После официального исчезновения СССР функционеры советского совриска (в основном Мизиано и Бакштейн, а также их западные коллеги) почувствовали необходимость инсценировать «смену власти» на укромном артистическом участке. Московский концептуализм (нома) внезапно стал ассоциироваться с ушедшим советским миром. Было как бы официально заявлено, что на смену московскому концептуализму пришел московский акционизм.
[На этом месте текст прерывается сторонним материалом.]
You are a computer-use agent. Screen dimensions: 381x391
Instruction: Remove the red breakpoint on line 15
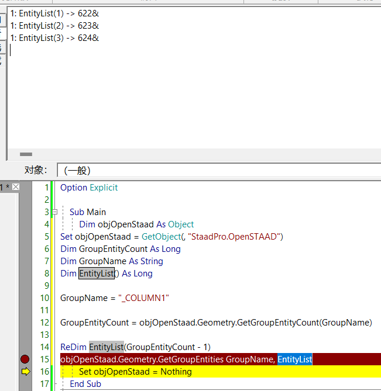pyautogui.click(x=25, y=359)
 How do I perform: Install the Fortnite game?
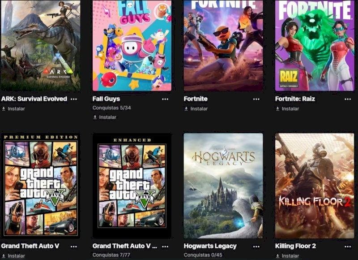(196, 108)
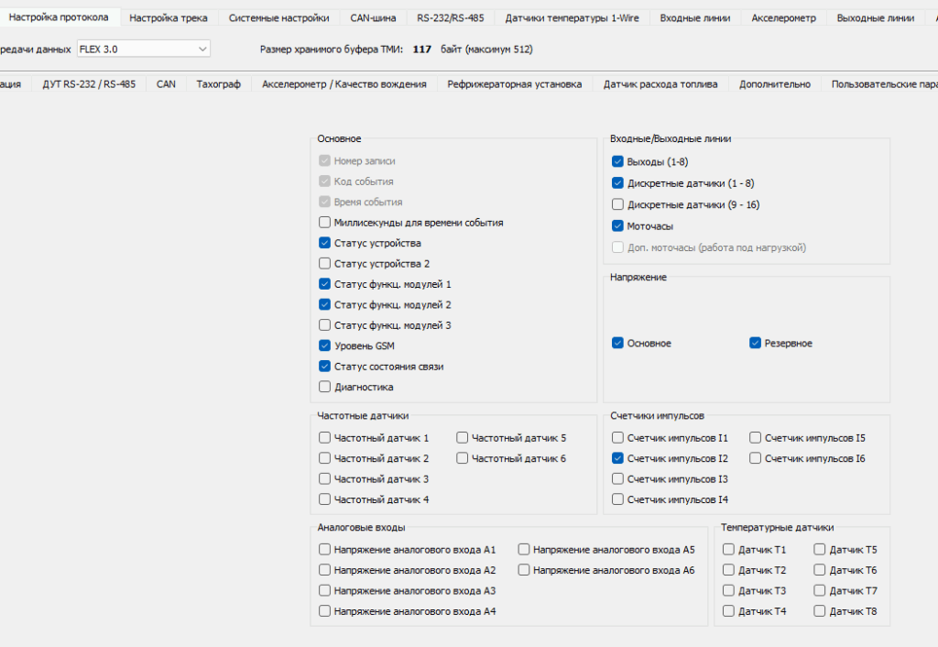Toggle the Резервное voltage checkbox
Image resolution: width=938 pixels, height=647 pixels.
(756, 343)
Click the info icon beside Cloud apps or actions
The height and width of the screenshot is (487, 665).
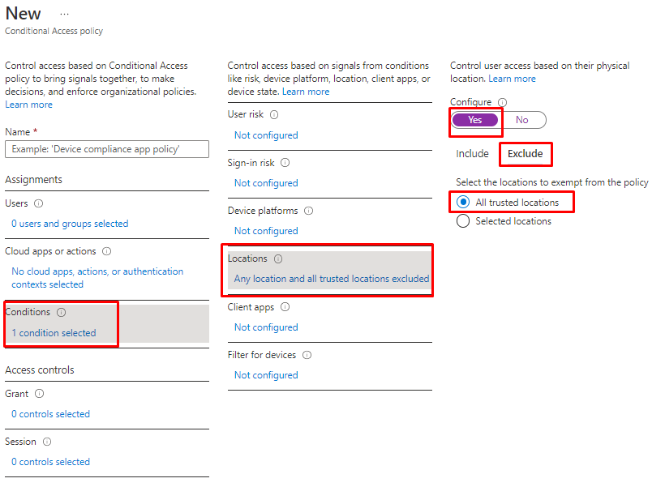click(107, 252)
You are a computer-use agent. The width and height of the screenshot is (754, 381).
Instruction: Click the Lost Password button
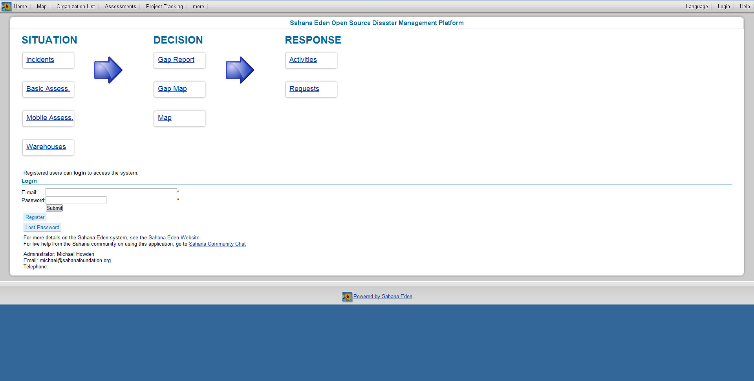click(x=42, y=227)
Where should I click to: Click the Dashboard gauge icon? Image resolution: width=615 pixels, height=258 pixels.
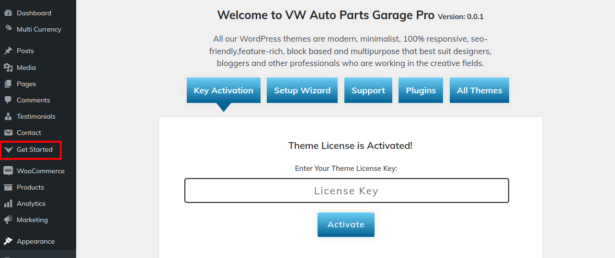tap(8, 13)
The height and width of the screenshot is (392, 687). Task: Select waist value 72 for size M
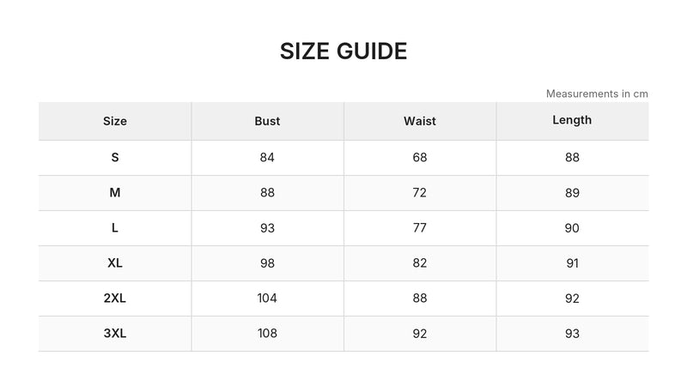tap(419, 192)
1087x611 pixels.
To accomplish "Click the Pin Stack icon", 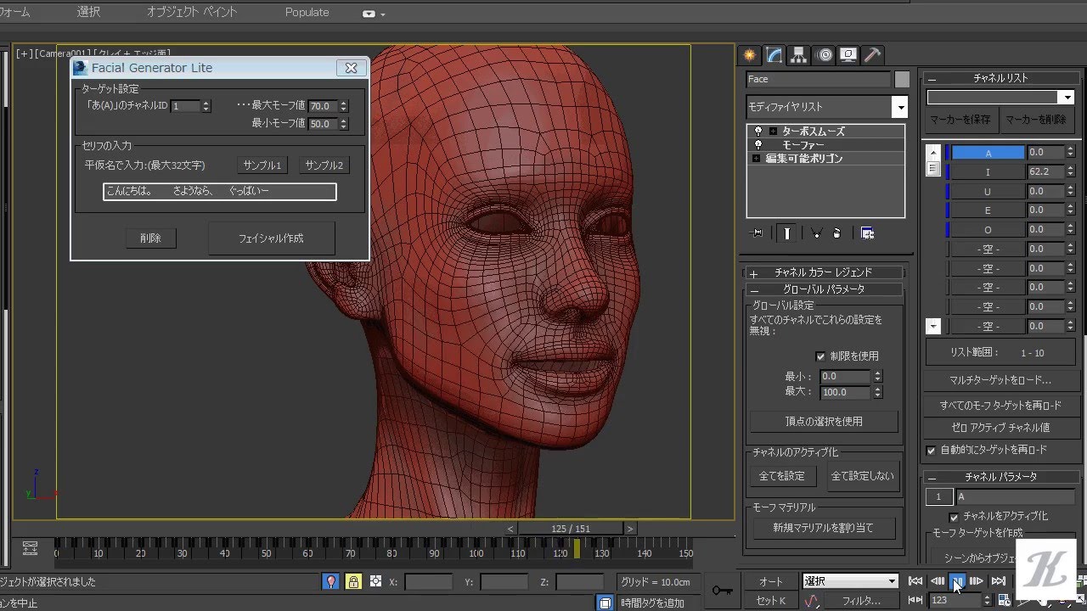I will pos(758,233).
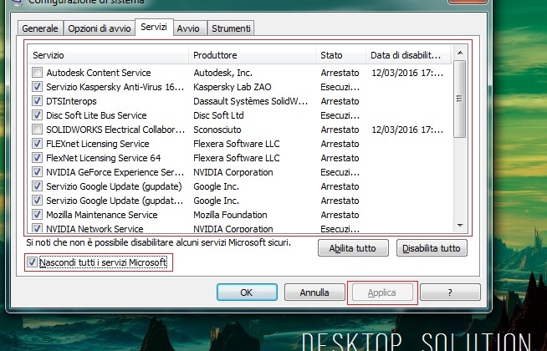Switch to the Generale tab
This screenshot has width=547, height=351.
click(x=40, y=28)
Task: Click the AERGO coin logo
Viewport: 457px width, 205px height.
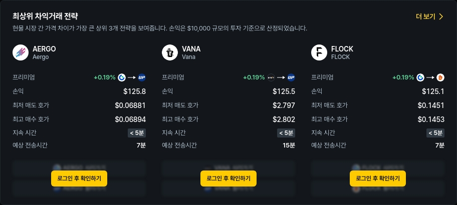Action: coord(21,53)
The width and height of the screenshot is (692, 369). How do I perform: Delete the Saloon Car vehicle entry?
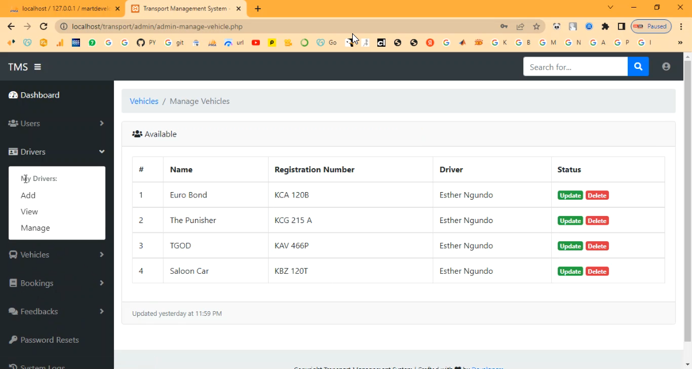[x=597, y=271]
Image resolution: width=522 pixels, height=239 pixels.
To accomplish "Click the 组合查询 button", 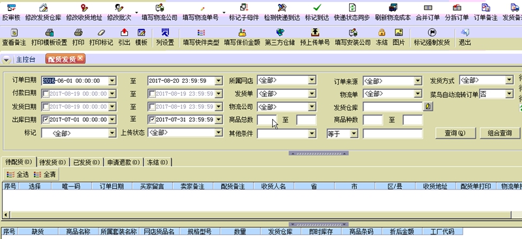I will coord(499,134).
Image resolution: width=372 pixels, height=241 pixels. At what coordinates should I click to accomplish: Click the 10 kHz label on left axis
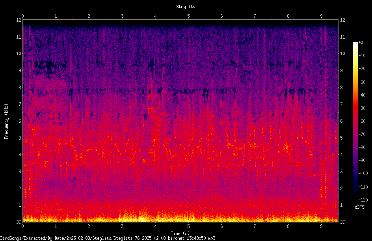click(19, 54)
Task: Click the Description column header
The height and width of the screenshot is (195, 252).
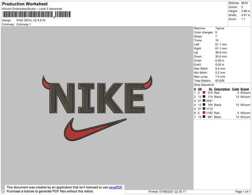Action: (x=222, y=89)
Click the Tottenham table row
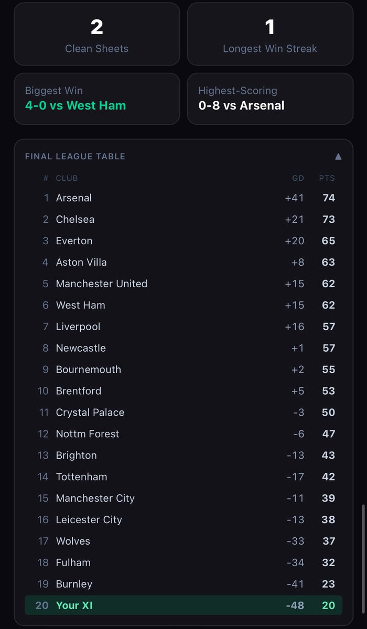The image size is (367, 629). tap(184, 476)
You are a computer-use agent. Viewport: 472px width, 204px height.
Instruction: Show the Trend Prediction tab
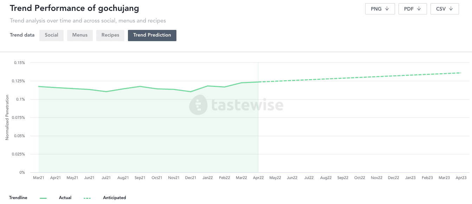click(152, 35)
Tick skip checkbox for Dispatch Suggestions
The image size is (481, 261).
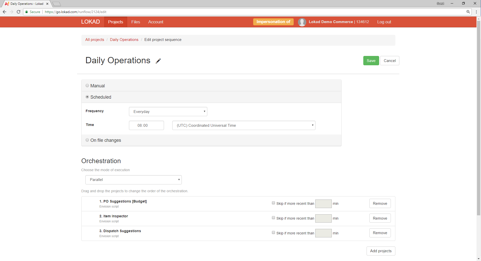click(x=273, y=233)
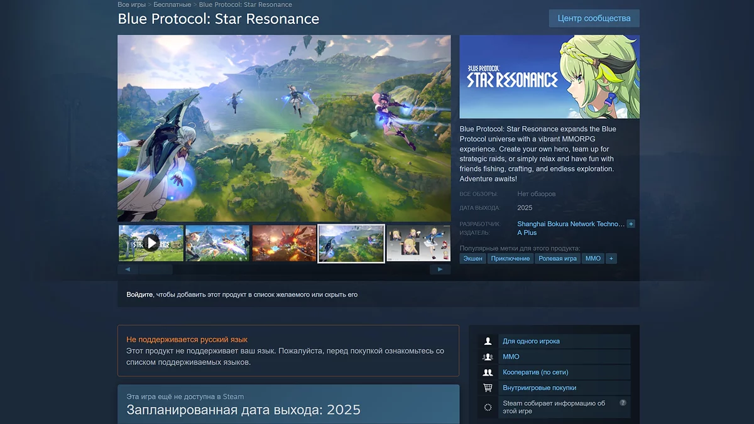Viewport: 754px width, 424px height.
Task: Select the red battle screenshot thumbnail
Action: (284, 243)
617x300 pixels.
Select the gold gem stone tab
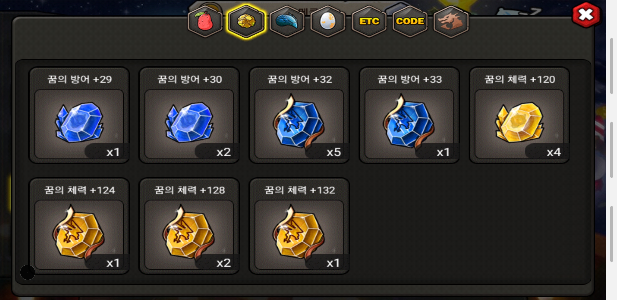pyautogui.click(x=246, y=22)
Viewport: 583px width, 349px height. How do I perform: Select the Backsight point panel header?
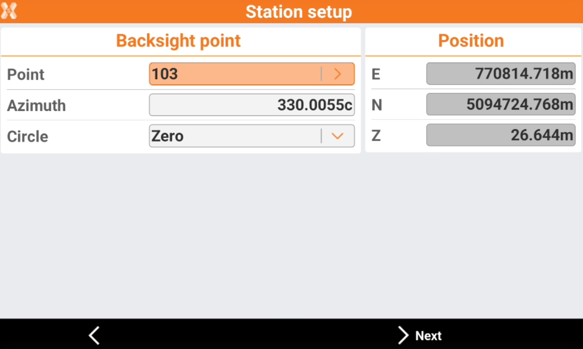tap(178, 41)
Еще в конце 80-х годов Пригов назвал нас с Ануфриевым «кронпринцами московской художественной сцены». Нам была обещана коллективная корона, увенчивающая головы старших концептуалистов. Эта корона действительно была на нас нахлобучена и сверкала на наших галлюцинирующих башках с 1988 по 1994 год. Недаром весь этот период наша группировка символически и фактически тусовалась в мастерской Кабакова, в этом тронном зале московского концептуализма, покинутом королем Ильей Иосифовичем. В конце 1995-го нас вытеснил оттуда Бакштейн со своим Институтом современного искусства. Нас свергли, как бы изгнали из королевского дворца, а мы даже не заметили этого, так как тогда для нас это было колыхание игрушечных миров. Нам нравилось, что мы, как и вся советская вселенная, уходим кротко, без сопротивления. Как сказал тогда Андрей Монастырский, «они нас атакуют, а мы должны разлетаться под их натиском, как пустые манекены». Мы так и поступали – разлетались как пустые манекены. Но мы не были пустыми манекенами, хотя и случалось нам бывать стальными стульями, перламутровыми слонами, выцветающими флажками, эльфами, блинами… Нас свергли ласково, предупредительно, даже нежно. Не успели снять с нас призрачную корону локального арт-мира, как тут же нахлобучилась на наши головы другая корона – еще более призрачная и роскошная: мы сделались тайными королями или же божками психоделического вихря, захватившего московскую, питерскую и одесскую молодежь. В московском же арт-мире мы оставались в качестве некоего альтернативного правительства – то ли в изгнании, то ли в подполье.